The program of permanent revolution projected that the working class, supported by the majority of the peasantry, would lead the struggle for democracy (i.e., smash the Tsarist autocracy and expropriate the large landowners), while also undertaking the first stages of socialist construction:
“The perspective of the permanent revolution may be summed up in these words: The complete victory of the democratic revolution in Russia is inconceivable otherwise than in the form of the dictatorship of the proletariat basing itself on the peasantry. The dictatorship of the proletariat, which will inescapably place on the order of the day not only democratic but also socialist tasks, will at the same time provide a mighty impulse to the international socialist revolution. Only the victory of the proletariat in the West will shield Russia from bourgeois restoration and secure for her the possibility of bringing the socialist construction to its conclusion.”
The validity of the core propositions of Trotsky’s permanent revolution – that the Russian bourgeoisie was too weak to realize the democratic tasks; the peasantry was incapable of acting independently; and the overthrow of Tsarism led by the working class would represent the opening chapter in an international socialist revolution – “was not revealed in 1905 only because the revolution itself did not receive further development,” i.e., the workers and peasant revolt was contained. The confirmation of permanent revolution came a dozen years later when the Bolshevik Party led the workers to power in the October Revolution of 1917.
Imperialism & Internationalism in WWI
Prior to the outbreak of WWI, the Second International had formally stood on the principles of internationalism and working-class solidarity. Its founding congress in Paris in 1889 proclaimed that war was a product of class society and that it would remain until socialism had replaced capitalism. The congress also called for abolishing standing armies and replacing them with popular militias of the armed people.
In 1907 the Second International passed the “Stuttgart Resolution on Militarism and the International Conflicts,” drafted by Lenin and Rosa Luxemburg, a leading figure in the left wing of the German SPD, which proposed:
“In case war should break out anyway, it is their [i.e., the working class and socialists’] duty to intervene in favour of its speedy termination, and with all their powers to utilize the economic and political crisis created by the war to rouse the masses and thereby to hasten the downfall of capitalist rule.”
The “Basel Manifesto,” adopted by the Second International in 1912, reiterated this sentiment and condemned the idea that socialists in any future conflict would side with their own imperialist rulers:
“The [proletarians] consider it a crime to shoot each other down in the interest and for the profit of the capitalism, and for the sake of dynastic ambition and of diplomatic secret treaties.”
On 25 July 1914, leaders of the SPD proclaimed:
“Comrades, we appeal to you to express at mass meetings without delay the German proletariat’s firm determination to maintain peace…. The ruling classes who in time of peace gag you, despise you and exploit you, would misuse you as food for cannon. Everywhere there must sound in the ears of those in power: ‘We will have no war! Down with war! Long live the international brotherhood of peoples!’”

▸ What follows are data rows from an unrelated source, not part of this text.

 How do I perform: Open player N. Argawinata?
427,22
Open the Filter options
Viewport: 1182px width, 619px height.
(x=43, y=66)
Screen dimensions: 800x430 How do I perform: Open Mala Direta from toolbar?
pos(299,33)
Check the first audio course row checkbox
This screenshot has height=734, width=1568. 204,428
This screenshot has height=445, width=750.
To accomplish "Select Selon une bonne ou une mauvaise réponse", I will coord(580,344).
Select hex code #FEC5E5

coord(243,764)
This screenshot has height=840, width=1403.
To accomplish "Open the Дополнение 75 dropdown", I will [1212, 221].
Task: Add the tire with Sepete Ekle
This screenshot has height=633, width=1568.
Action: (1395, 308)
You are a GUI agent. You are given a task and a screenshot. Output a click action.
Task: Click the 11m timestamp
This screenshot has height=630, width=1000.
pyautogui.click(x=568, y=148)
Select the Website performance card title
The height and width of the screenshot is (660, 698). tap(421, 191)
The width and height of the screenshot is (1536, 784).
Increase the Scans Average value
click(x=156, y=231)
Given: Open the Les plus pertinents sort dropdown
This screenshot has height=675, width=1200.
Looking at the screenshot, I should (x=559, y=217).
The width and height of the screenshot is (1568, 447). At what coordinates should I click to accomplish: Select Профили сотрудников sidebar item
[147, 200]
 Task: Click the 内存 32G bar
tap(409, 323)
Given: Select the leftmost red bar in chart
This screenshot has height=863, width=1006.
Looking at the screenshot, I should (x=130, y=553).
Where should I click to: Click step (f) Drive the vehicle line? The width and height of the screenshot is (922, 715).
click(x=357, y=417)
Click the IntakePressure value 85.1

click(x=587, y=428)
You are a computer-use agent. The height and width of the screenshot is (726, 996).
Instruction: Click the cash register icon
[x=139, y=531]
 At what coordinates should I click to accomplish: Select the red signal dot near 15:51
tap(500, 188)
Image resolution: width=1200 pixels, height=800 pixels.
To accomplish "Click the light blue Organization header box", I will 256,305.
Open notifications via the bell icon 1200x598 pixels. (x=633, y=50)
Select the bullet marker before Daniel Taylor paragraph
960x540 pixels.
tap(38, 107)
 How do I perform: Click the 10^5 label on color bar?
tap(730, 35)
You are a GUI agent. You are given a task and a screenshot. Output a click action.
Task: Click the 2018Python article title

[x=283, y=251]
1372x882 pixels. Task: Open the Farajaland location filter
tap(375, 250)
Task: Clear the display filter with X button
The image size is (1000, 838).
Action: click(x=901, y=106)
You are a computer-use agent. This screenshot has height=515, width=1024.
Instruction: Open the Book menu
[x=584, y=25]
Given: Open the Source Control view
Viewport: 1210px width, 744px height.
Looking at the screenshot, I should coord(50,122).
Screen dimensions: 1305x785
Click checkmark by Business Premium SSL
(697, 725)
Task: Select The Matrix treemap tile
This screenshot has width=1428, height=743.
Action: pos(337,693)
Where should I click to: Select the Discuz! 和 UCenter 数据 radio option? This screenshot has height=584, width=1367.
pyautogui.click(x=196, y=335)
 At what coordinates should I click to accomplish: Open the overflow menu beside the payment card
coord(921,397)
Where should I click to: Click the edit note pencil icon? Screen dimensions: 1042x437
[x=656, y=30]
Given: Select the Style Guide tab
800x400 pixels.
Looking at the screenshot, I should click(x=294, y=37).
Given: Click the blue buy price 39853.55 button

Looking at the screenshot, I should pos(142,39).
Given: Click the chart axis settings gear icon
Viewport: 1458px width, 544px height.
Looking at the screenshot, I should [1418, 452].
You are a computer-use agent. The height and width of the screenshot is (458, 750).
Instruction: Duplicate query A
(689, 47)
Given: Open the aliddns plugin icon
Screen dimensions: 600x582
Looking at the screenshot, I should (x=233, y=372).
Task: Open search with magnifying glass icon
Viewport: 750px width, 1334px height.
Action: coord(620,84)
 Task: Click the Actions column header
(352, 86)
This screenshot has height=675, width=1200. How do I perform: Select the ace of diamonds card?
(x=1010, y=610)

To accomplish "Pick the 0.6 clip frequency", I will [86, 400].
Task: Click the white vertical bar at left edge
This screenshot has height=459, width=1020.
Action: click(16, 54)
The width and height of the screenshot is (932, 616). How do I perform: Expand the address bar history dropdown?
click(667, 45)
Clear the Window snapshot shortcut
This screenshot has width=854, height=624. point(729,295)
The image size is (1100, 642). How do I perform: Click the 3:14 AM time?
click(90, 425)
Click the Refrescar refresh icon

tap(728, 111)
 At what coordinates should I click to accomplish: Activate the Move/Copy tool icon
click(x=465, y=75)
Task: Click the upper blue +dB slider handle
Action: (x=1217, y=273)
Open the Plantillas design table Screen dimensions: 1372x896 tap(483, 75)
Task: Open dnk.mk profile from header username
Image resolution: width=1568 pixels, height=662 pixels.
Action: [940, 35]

—Quoted in Lenin and the Vanguard Party
Ten days later, on 4 August 1914, the parliamentary fractions of both the French and German sections of the International abandoned any pretense of working-class solidarity and voted for war credits, thereby endorsing the imperialist aims of their respective rulers. The French reformists depicted their support for the war as a “defense of the Republic” against German militarism, while their German counterparts argued that a military defeat for Germany would negate all the gains the socialist movement had won in the past (e.g., trade-union organizations, numerous party newspapers and publications, parliamentary representatives).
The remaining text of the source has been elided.